/gladdbot

Primary LanguageTypeScriptMIT LicenseMIT

GladdBot

Curated Twitch chatbot for Gladd using Gemini. Feel free to fork this repo and use it for your own channel. Minimal setup instructions are below.

Setup

Node.js >=v20.6.0 is required to run this. Rename the .env.example file to .env. Next, you'll need 2-3 things:

  1. A Google AI API Key
  2. A service Twitch account
  3. A database (optional)

API Key

Go to aistudio.google.com, click Get API Key on the left, and follow the instructions from there. Store the API key in the .env file.

Twitch Account

Warning

I would recommended you use a separate Twitch account to run this; however, if you do want to user yours, then the steps are the same.
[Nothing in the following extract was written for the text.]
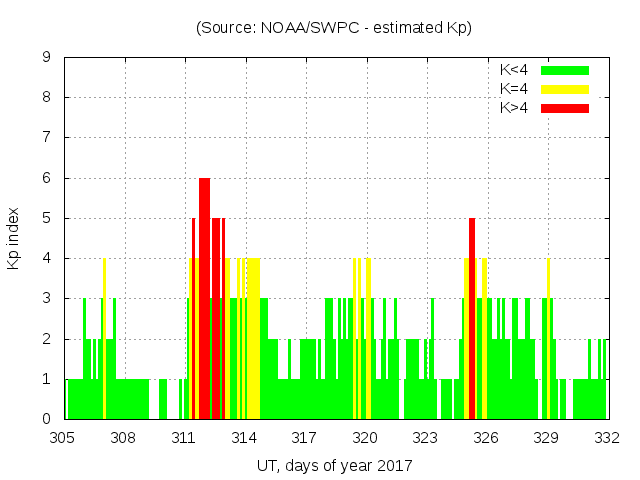Click the chart title citing NOAA/SWPC

(x=334, y=28)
  1. Go to the Twitch Developer Console
    1. If you have an existing application:
      1. Add https://twitchtokengenerator.com as a redirect url
    2. If you don't have an application, create a new one:
      1. Use whatever name
      2. Use https://twitchtokengenerator.com for the redirect url
      3. Select Chat Bot for the category
      4. Select Confidential for the client type
    3. Paste the client ID and client secret into the .env file
  2. Create a new Twitch account or use an existing one
  3. Go to twitchtokengenerator.com
    1. Select Bot Chat Token
    2. Fill in the Client Secret and Client ID fields.
    3. Scroll down and click Generate Token. The Client ID under the Generated Tokens section should match the one you provided.
    4. Store the access token and refresh token somewhere temporary.
  4. Use this site to get the user ID of the account you just created. Store this in the .env file.

Database

There are two ways to store token data: locally in a JSON file or a database. If you choose a JSON file, the file needs to look like this:

{
  "accessToken": "",
  "refreshToken": "",
  "scopes": ["chat:edit", "chat:read"],
  "expiresIn": 0,
  "obtainmentTimestamp": 0
}

You'll need to read from this file and supply the data to auth.addUser and write to it in the auth.onRefresh event.

Replace the existing code in the auth region with this:
const tokenData = await fs.readFile("path_to_json_file", "utf-8");

const auth = new RefreshingAuthProvider({
    clientId: process.env.TWITCH_CLIENT_ID!,
    clientSecret: process.env.TWITCH_CLIENT_SECRET!,
});

auth.onRefresh(async (_, data) => {
  await fs.writeFile("path_to_json_file", JSON.stringify(data))
})

auth.addUser(process.env.TWITCH_USER_ID!, JSON.parse(tokenData), ["chat"]);

If you want a more secure option, you can use a database, which is what this project uses. Your table should look similar to this (example uses PostgreSQL):

CREATE TABLE tokens (
  id SERIAL CONSTRAINT PRIMARY KEY,
  access_token VARCHAR(100),
  refresh_token VARCHAR(100),
  expires_in INT,
  obtainment_timestamp BIGINT
);

Once you have either of these options set up, fill in the access token and refresh token that you saved earlier.

Customizing

System instructions

In order to customize the bot's personality and responses, edit the instructions.txt file to your liking. It's better to provide more information in order to get more accurate responses. You can use the current file as a reference. Further reading.

Safety settings

Gemini's safety settings are for the AI's responses as opposed to what the user provides. They default to BLOCK_MEDIUM_AND_ABOVE. Obviously, set them appropriately to fit your channel's atmosphere. In most cases, the default settings will suffice, though some perfectly normal messages might get blocked. Play around with it until you find a happy medium. Further reading.

Character limit

The character limit for a Twitch message is 500, so you should set MAX_OUTPUT_LENGTH to something under that. It is possible to set a higher limit, and the bot will send parts of the full response in separate messages, but I don't recommend doing this as it can flood chat quickly.